**DOCUMENT SEGMENT**
— Begin —
Are all of your famous counterexamples as utterly bogus as
this one?
> As I
> am useless as a corrector of your misconceptions, maybe
> it is a proper act of you to join the army of all those dullrich
> posters, whose misconceptions I have previously corrected?
>
> See http://www.hit.fi/~lounesto/dullrich.
Yes, we should see that if we're interested in misquotation
and misrepresentation regarding trivia.
> "David C. Ullrich" wrote:
> >
> > Pertti Lounesto wrote:
> >
> > > [...]
> > >
> > > In my responce to Virgil's posting, claiming non-
> > > existence of a general formula relating inv(A+B) to
> > > A,B,inv(A),inv(B), I corrected Virgil's misconception
> > > by the counterexample (here without mispronts)
> > >
> > > inv(A+B) = inv(A)-inv(A) B inv(A)+-...,
> > >
> > > which converges with respect to a norm defined by
> > > a convex, symmetric, expelling and absorbing set.
> >
> > What??? Presumably you mean that there is such
> > a norm with respect to which this series converges
> > for any A and B, or even that for any A and B there
> > is such a norm with respect to which this converges?
> > That's ridiculous.
> > In your original response it looked like you thought
> > every series converged, which was sort of stupid because
> > people had pointed out to you before that not every
> > series converged. You said that was a slip. Now you've
> > had time to think it over and you come up with this?
> > Incredible.
> >
>
> Yes, convergence or divergence are indepent of which matrix
> norm you choose. Say we have two norms f() and g() which
> satisfies the usual norm criteria including the triangle
> condition. Since norms are linear with respect to scalars,
> then it is always possible to find numbers a,b such that:
>
> f() =< a g() and
> g() =< b f()
You know that and I know that. Anyone who has a clue regarding
what the word "norm" has to do with the phrase "finite dimensional"
knows that. But if you're a child prodigy and you're proud of your
ignorance of almost any area of mathematics one could name then
it can be hard to get these things straight.
— End —
**SOURCE EXCERPT**
— Begin —
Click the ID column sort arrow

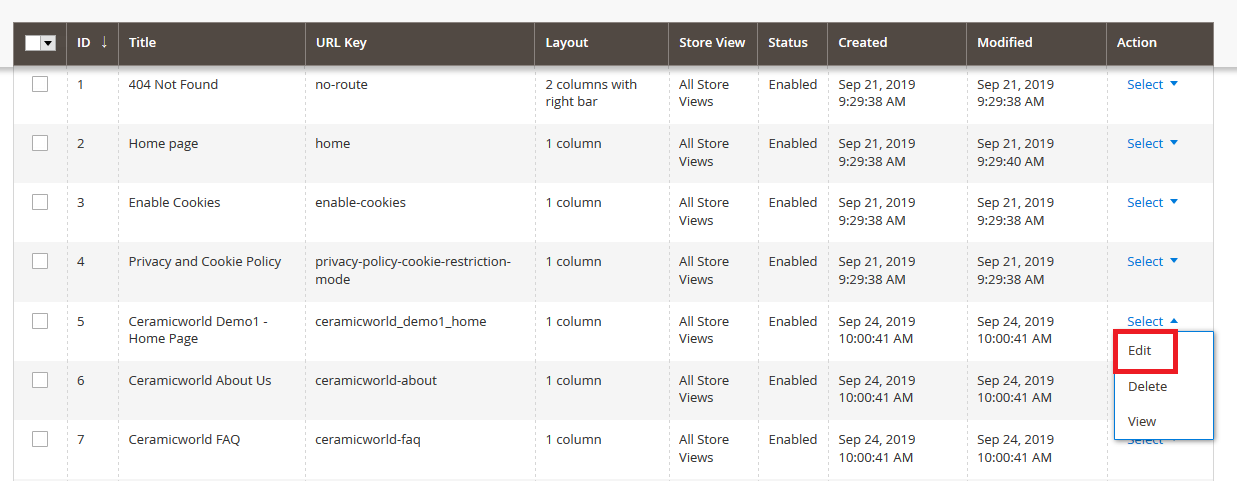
— End —
**TASK OBJECTIVE**
Answer these questions about the forum thread on matrix norms.
(a) What formula for inv(A+B) did Pertti Lounesto offer as his counterexample?
(b) According to Ullrich, what did Lounesto call his earlier apparent claim that every series converged?
(c) Which two inequalities relating the norms f() and g() are given?

**ANSWER FOR THE TASK**
(a) inv(A+B) = inv(A)-inv(A) B inv(A)+-...
(b) A slip.
(c) f() =< a g() and g() =< b f()